**HOW TO COMPLETE THIS TASK**
Your answer must match the data word for word.

**DATA RECORDS**

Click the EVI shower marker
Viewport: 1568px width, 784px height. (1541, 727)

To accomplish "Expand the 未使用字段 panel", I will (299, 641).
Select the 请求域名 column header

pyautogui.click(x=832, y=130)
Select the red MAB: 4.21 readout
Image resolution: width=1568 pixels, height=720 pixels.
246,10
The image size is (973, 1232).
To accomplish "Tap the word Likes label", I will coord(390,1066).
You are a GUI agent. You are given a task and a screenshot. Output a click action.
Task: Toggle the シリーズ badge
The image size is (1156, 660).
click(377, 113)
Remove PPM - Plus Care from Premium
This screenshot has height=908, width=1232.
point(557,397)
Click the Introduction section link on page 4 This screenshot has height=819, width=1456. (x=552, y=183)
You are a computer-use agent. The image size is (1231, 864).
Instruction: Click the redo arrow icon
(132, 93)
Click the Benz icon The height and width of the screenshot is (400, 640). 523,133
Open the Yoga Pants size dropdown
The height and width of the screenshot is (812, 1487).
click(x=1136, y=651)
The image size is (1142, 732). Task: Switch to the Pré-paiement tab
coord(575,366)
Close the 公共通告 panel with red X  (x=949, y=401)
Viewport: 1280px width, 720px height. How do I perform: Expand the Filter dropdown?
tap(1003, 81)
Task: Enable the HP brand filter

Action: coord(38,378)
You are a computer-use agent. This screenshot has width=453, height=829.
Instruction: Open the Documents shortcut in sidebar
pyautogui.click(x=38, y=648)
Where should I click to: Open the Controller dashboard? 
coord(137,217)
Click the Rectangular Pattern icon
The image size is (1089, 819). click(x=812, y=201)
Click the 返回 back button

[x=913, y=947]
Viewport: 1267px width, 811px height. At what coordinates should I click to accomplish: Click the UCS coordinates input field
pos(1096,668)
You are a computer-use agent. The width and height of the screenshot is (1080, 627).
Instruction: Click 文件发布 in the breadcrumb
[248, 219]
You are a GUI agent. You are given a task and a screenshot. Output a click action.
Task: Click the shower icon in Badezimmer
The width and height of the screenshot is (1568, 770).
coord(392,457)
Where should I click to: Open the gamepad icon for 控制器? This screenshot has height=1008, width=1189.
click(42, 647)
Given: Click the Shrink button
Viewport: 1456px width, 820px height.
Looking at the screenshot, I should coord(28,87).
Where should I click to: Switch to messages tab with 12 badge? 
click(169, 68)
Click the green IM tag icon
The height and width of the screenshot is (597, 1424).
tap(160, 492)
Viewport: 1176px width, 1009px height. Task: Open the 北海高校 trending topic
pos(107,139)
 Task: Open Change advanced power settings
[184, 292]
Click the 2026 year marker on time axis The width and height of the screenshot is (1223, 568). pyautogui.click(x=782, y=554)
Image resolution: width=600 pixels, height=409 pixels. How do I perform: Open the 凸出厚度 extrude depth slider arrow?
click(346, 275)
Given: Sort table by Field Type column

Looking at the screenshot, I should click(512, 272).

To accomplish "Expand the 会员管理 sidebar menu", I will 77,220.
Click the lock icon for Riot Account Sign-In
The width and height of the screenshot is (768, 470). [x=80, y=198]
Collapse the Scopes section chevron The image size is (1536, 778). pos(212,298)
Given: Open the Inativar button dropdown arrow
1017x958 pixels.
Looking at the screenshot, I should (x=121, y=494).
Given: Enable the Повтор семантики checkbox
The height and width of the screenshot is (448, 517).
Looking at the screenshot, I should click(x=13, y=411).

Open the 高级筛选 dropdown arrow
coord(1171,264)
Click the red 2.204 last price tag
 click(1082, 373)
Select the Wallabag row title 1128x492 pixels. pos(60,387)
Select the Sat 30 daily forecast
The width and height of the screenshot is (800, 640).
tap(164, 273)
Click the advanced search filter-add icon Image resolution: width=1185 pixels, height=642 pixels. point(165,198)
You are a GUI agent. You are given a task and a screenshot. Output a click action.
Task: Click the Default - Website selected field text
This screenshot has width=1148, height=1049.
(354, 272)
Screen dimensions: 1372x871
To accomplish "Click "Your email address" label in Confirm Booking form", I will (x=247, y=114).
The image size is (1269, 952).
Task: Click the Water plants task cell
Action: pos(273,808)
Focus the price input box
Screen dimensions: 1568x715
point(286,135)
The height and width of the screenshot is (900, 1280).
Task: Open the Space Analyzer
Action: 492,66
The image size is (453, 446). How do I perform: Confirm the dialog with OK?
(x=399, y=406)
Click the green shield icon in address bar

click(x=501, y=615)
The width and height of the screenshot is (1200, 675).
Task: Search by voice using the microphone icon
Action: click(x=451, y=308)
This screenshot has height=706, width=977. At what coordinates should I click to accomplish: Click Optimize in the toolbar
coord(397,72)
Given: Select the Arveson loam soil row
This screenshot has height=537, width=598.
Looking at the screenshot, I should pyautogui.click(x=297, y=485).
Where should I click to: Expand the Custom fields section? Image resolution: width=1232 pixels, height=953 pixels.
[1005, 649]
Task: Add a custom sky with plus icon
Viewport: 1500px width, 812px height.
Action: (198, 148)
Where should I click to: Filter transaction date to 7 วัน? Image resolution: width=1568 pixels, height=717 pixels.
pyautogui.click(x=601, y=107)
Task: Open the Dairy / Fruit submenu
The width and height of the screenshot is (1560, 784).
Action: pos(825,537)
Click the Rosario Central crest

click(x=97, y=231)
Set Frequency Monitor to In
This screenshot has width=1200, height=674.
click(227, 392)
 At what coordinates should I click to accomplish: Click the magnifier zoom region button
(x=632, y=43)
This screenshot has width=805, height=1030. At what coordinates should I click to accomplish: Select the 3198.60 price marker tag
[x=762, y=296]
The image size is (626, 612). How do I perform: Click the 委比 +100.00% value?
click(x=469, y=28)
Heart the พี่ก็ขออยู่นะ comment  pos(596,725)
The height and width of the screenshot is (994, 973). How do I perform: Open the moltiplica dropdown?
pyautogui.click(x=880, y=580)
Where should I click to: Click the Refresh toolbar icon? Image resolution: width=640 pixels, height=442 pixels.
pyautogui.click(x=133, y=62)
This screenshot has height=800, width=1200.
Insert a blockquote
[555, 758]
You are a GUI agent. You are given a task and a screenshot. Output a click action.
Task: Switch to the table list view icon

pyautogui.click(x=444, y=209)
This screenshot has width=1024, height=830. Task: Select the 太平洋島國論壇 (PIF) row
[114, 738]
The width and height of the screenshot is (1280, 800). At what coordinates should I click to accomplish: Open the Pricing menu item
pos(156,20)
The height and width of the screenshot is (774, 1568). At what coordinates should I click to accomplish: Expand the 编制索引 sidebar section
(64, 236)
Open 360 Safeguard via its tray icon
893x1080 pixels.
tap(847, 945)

**SOLUTION FOR THIS TASK**
Click the EVI shower marker
Viewport: 1568px width, 784px height. (1541, 727)

To accomplish "Expand the 未使用字段 panel", I will (299, 641).
Select the 请求域名 column header

pyautogui.click(x=832, y=130)
Select the red MAB: 4.21 readout
Image resolution: width=1568 pixels, height=720 pixels.
246,10
The image size is (973, 1232).
To accomplish "Tap the word Likes label", I will coord(390,1066).
You are a GUI agent. You are given a task and a screenshot. Output a click action.
Task: Toggle the シリーズ badge
The image size is (1156, 660).
click(377, 113)
Remove PPM - Plus Care from Premium
This screenshot has height=908, width=1232.
point(557,397)
Click the Introduction section link on page 4 This screenshot has height=819, width=1456. (x=552, y=183)
You are a computer-use agent. The image size is (1231, 864).
Instruction: Click the redo arrow icon
(132, 93)
Click the Benz icon The height and width of the screenshot is (400, 640). 523,133
Open the Yoga Pants size dropdown
The height and width of the screenshot is (812, 1487).
click(x=1136, y=651)
The image size is (1142, 732). Task: Switch to the Pré-paiement tab
coord(575,366)
Close the 公共通告 panel with red X  (x=949, y=401)
Viewport: 1280px width, 720px height. How do I perform: Expand the Filter dropdown?
tap(1003, 81)
Task: Enable the HP brand filter

Action: coord(38,378)
You are a computer-use agent. This screenshot has width=453, height=829.
Instruction: Open the Documents shortcut in sidebar
pyautogui.click(x=38, y=648)
Where should I click to: Open the Controller dashboard? 
coord(137,217)
Click the Rectangular Pattern icon
The image size is (1089, 819). click(x=812, y=201)
Click the 返回 back button

[x=913, y=947]
Viewport: 1267px width, 811px height. At what coordinates should I click to accomplish: Click the UCS coordinates input field
pos(1096,668)
You are a computer-use agent. The width and height of the screenshot is (1080, 627).
Instruction: Click 文件发布 in the breadcrumb
[248, 219]
You are a GUI agent. You are given a task and a screenshot. Output a click action.
Task: Click the shower icon in Badezimmer
The width and height of the screenshot is (1568, 770).
coord(392,457)
Where should I click to: Open the gamepad icon for 控制器? This screenshot has height=1008, width=1189.
click(42, 647)
Given: Click the Shrink button
Viewport: 1456px width, 820px height.
Looking at the screenshot, I should coord(28,87).
Where should I click to: Switch to messages tab with 12 badge? 
click(169, 68)
Click the green IM tag icon
The height and width of the screenshot is (597, 1424).
tap(160, 492)
Viewport: 1176px width, 1009px height. Task: Open the 北海高校 trending topic
pos(107,139)
 Task: Open Change advanced power settings
[184, 292]
Click the 2026 year marker on time axis The width and height of the screenshot is (1223, 568). pyautogui.click(x=782, y=554)
Image resolution: width=600 pixels, height=409 pixels. How do I perform: Open the 凸出厚度 extrude depth slider arrow?
click(346, 275)
Given: Sort table by Field Type column

Looking at the screenshot, I should click(512, 272).

To accomplish "Expand the 会员管理 sidebar menu", I will 77,220.
Click the lock icon for Riot Account Sign-In
The width and height of the screenshot is (768, 470). [x=80, y=198]
Collapse the Scopes section chevron The image size is (1536, 778). pos(212,298)
Given: Open the Inativar button dropdown arrow
1017x958 pixels.
Looking at the screenshot, I should (x=121, y=494).
Given: Enable the Повтор семантики checkbox
The height and width of the screenshot is (448, 517).
Looking at the screenshot, I should click(x=13, y=411).

Open the 高级筛选 dropdown arrow
coord(1171,264)
Click the red 2.204 last price tag
 click(1082, 373)
Select the Wallabag row title 1128x492 pixels. pos(60,387)
Select the Sat 30 daily forecast
The width and height of the screenshot is (800, 640).
tap(164, 273)
Click the advanced search filter-add icon Image resolution: width=1185 pixels, height=642 pixels. point(165,198)
You are a GUI agent. You are given a task and a screenshot. Output a click action.
Task: Click the Default - Website selected field text
This screenshot has width=1148, height=1049.
(354, 272)
Screen dimensions: 1372x871
To accomplish "Click "Your email address" label in Confirm Booking form", I will (x=247, y=114).
The image size is (1269, 952).
Task: Click the Water plants task cell
Action: pos(273,808)
Focus the price input box
Screen dimensions: 1568x715
point(286,135)
The height and width of the screenshot is (900, 1280).
Task: Open the Space Analyzer
Action: 492,66
The image size is (453, 446). How do I perform: Confirm the dialog with OK?
(x=399, y=406)
Click the green shield icon in address bar

click(x=501, y=615)
The width and height of the screenshot is (1200, 675).
Task: Search by voice using the microphone icon
Action: click(x=451, y=308)
This screenshot has height=706, width=977. At what coordinates should I click to accomplish: Click Optimize in the toolbar
coord(397,72)
Given: Select the Arveson loam soil row
This screenshot has height=537, width=598.
Looking at the screenshot, I should pyautogui.click(x=297, y=485).
Where should I click to: Expand the Custom fields section? Image resolution: width=1232 pixels, height=953 pixels.
[1005, 649]
Task: Add a custom sky with plus icon
Viewport: 1500px width, 812px height.
Action: (198, 148)
Where should I click to: Filter transaction date to 7 วัน? Image resolution: width=1568 pixels, height=717 pixels.
pyautogui.click(x=601, y=107)
Task: Open the Dairy / Fruit submenu
The width and height of the screenshot is (1560, 784).
Action: pos(825,537)
Click the Rosario Central crest

click(x=97, y=231)
Set Frequency Monitor to In
This screenshot has width=1200, height=674.
click(227, 392)
 At what coordinates should I click to accomplish: Click the magnifier zoom region button
(x=632, y=43)
This screenshot has width=805, height=1030. At what coordinates should I click to accomplish: Select the 3198.60 price marker tag
[x=762, y=296]
The image size is (626, 612). How do I perform: Click the 委比 +100.00% value?
click(x=469, y=28)
Heart the พี่ก็ขออยู่นะ comment  pos(596,725)
The height and width of the screenshot is (994, 973). How do I perform: Open the moltiplica dropdown?
pyautogui.click(x=880, y=580)
Where should I click to: Click the Refresh toolbar icon? Image resolution: width=640 pixels, height=442 pixels.
pyautogui.click(x=133, y=62)
This screenshot has height=800, width=1200.
Insert a blockquote
[555, 758]
You are a GUI agent. You are given a task and a screenshot. Output a click action.
Task: Switch to the table list view icon

pyautogui.click(x=444, y=209)
This screenshot has width=1024, height=830. Task: Select the 太平洋島國論壇 (PIF) row
[114, 738]
The width and height of the screenshot is (1280, 800). At what coordinates should I click to accomplish: Open the Pricing menu item
pos(156,20)
The height and width of the screenshot is (774, 1568). At what coordinates should I click to accomplish: Expand the 编制索引 sidebar section
(64, 236)
Open 360 Safeguard via its tray icon
893x1080 pixels.
tap(847, 945)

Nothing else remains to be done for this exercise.